The Court of Auditors’ report highlights unaccounted debts, opaque spending, and irregular budget transfers. These practices have inflated the debt and worsened the deficit. Senegalese economist Ousmane Dieng explains that the cash-based accounting system is outdated and that switching to accrual accounting could have prevented these adjustments.

Senegal is facing a financial transparency crisis after the latest report from the Court of Auditors revealed significant irregularities: public debt at 99.67% of GDP, well above the initially announced 74.41%, and a revised budget deficit of 12.3% of GDP for 2023. These accounting errors have eroded investor confidence and threaten the country’s economy.

The Court of Auditors’ report highlights unaccounted debts, opaque spending, and irregular budget transfers. These practices have inflated the debt and worsened the deficit. Senegalese economist Ousmane Dieng explains that the cash-based accounting system is outdated and that switching to accrual accounting could have prevented these adjustments. If this transition had been made, many of these errors would not have occurred, he added.

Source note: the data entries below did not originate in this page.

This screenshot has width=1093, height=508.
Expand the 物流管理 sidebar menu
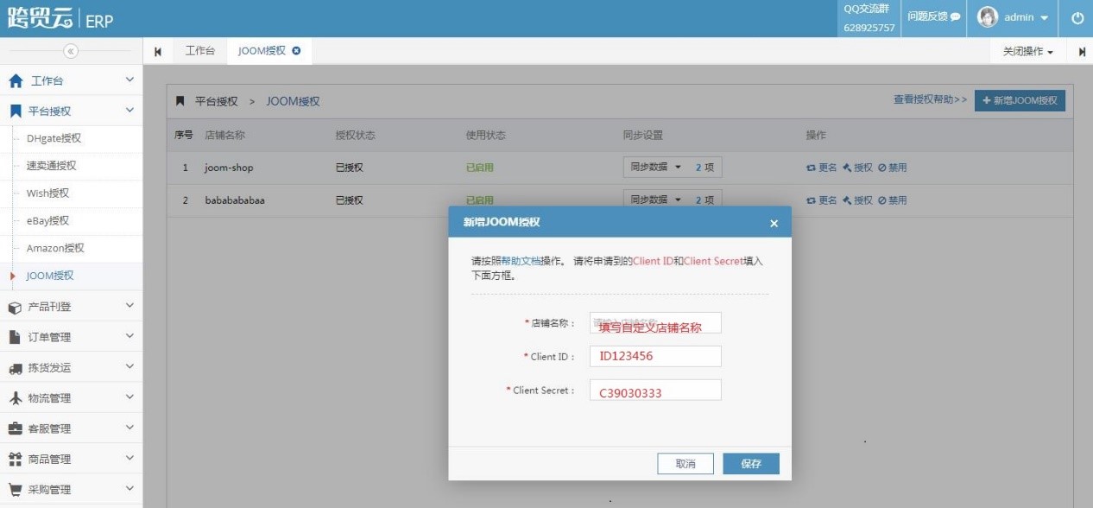[x=71, y=398]
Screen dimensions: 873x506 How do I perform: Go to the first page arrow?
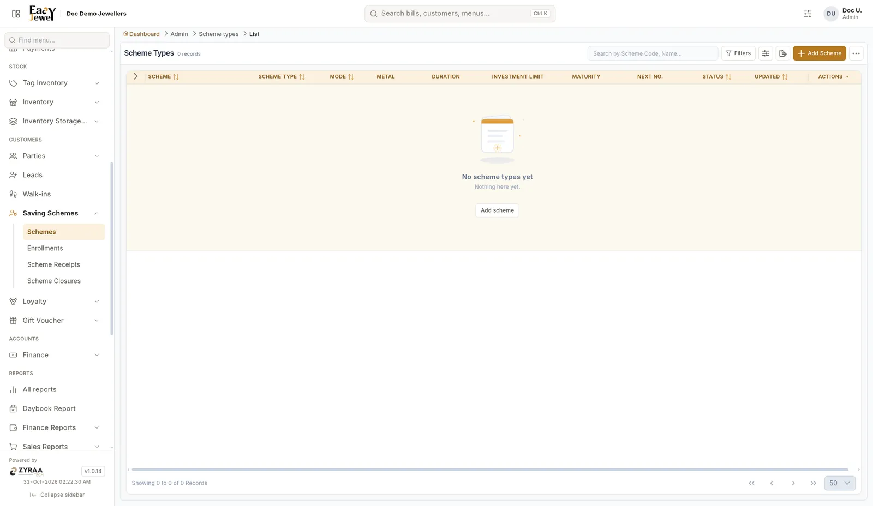point(751,483)
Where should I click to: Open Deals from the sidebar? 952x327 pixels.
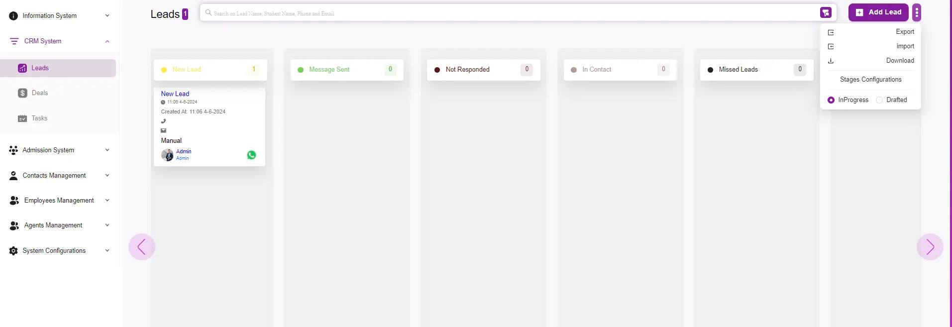[x=39, y=93]
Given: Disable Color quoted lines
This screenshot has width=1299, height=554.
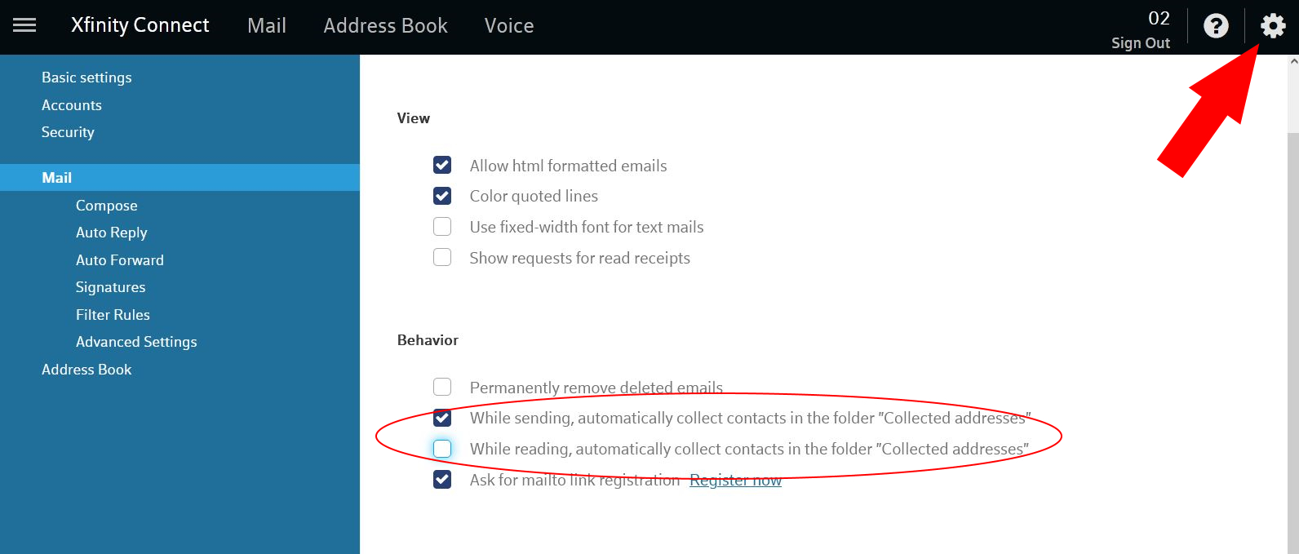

In response to the crisis, the government has suspended its IMF disbursement requests and committed to reforms, including the centralization of debt management and tighter controls over external projects. Ousmane Dieng urges investors to view the situation in context and criticizes the crisis communication. “The government must avoid sensationalism and reassure donors,” he emphasizes.

The crisis could delay or suspend several infrastructure projects funded by loans. Dieng advocates for alternative financing and the inclusion of natural resources in GDP calculations. He argues that, like Algeria, Senegal should factor in its natural resources to ease the pressure on public finances

.Dieng also stresses the importance of raising public awareness about financial literacy. Public savings schemes could help capture idle savings for development financing. “We must involve Senegalese people in financing their development,” he concludes.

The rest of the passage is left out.